Тогда я развернул подарок – репродукцию с картины Эдварда Мунка «Крик» величиной с постер. Его лицо тут же просияло. Глаза широко раскрылись. Так широко, что на него нельзя было смотреть без смеха. Как будто в этот момент он увидел весь мир. Комната наполнилась мяуканьем. Он блестяще выдержал свой тест.
Даже миссис Ривера была удивлена.
– Я никогда не видела, чтобы он так радовался, – сказала она.
Для этой женщины я вскоре стал благодетелем. Для Бродски филантропом от искусства. На самом деле искусство меня совершенно не интересует. Как бы там ни было, я «притворился». Из всех загадок в мире человеческая тяга к красоте больше всего сбивает меня с толку. Почему это длится так долго? Дольше и постояннее, чем правительства, династии, основы морали, цивилизации, даже религии.
Может, я ошибаюсь?
Нет. Никогда!
Мне нужно сделать еще кое-что. Мое исследование, если я рассчитал правильно, должно занять у меня всего лишь несколько минут. Это мой способ продолжить работу, сделанную в предыдущие дни. Как всякий хороший исследователь, я должен убедиться в своих выводах.
Я навестил их в пятницу днем. Почти сейчас же мое исследование показало, как мне повезло. Мать кормила свое дитя.
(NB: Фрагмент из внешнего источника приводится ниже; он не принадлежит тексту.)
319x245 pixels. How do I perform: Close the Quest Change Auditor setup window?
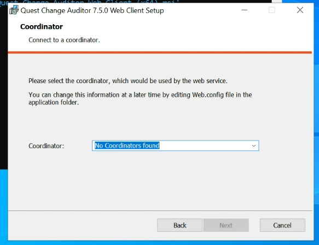coord(300,10)
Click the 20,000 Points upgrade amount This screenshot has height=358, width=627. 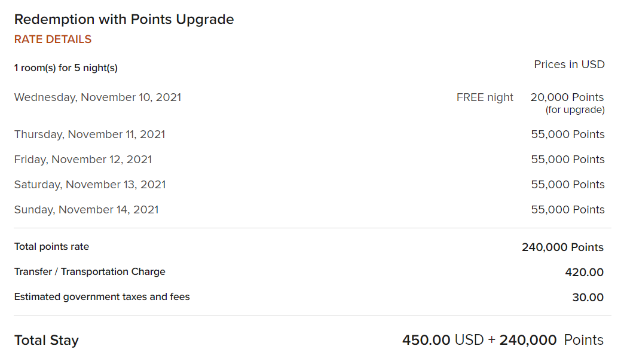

Бродски заглатывал, чавкая, свою пишу – яйца всмятку; желток медленно стекал, словно тающая сосулька, со щеки вниз по подбородку. Он отказался еще раз глотнуть, когда она упрашивала – скорее для своего успокоения.
– У него нет аппетита.
Я ответил вполне невинно:
– А чем он живет, воздухом?
Она взглянула на меня серьезно и печально; ее голос дал выход самой древней материнской жалобе:
– Не воздухом, мистер Хаберман, а вот этим. – И она указала на его комнату, заполненную картинами, различными предметами искусства и старыми грампластинками.
И тут же кровь бешено побежала по моим жилам. Я встал со стула и направился к двери. Мои п ос ле д н ие слова, прежде чем я покинул их скромное жилище, были следующие:
– Приятного аппетита.
Итак. БРОДСКИ ЭСТЕТ! Любитель прекрасного. Ну-ну. Это как раз то, что я предполагал с самого начала. Мой маленький гадкий утенок на самом деле лебедь.
Хорошо, малыш, мы пустимся в путешествие на Парнас вместе. На горе Олимп ты будешь стоять и смотреть на семь чудес света. Я сказал, что ты будешь стоять? Это моя ошибка. Стоять буду я, а ты будешь смотреть с моих плеч. Точь-в-точь как Атлант, взваливший себе на плечи всю тяжесть мира, я буду нести тебя на своих… чтобы смотреть.
Эстет? Да: я нашел свой путь в Дамаск.
С этого момента я посвятил все свое время Бродски. Стоил ли он того? Исследование захватило меня. Юристы по социальным вопросам рекомендуют воздерживаться от отношений, которые могут нас затянуть. Я сам втянулся в отношения с Бродски. Никто никогда не был захвачен больше, чтобы достичь поставленной цели.
В течение нескольких последующих недель не было дня, чтобы я не посетил Бродски. Я всегда делал ему подарки. Не обязательно те, которые можно приобрести в магазине. Сегодня я мог поправить картину, которая висела криво или чуть отклонилась от центра, завтра – приподнять его голову чуточку повыше, чтобы ему легче было любоваться своим замечательным видом из окна. Все в этом доме начинает волновать различные чувства. Мои собственные.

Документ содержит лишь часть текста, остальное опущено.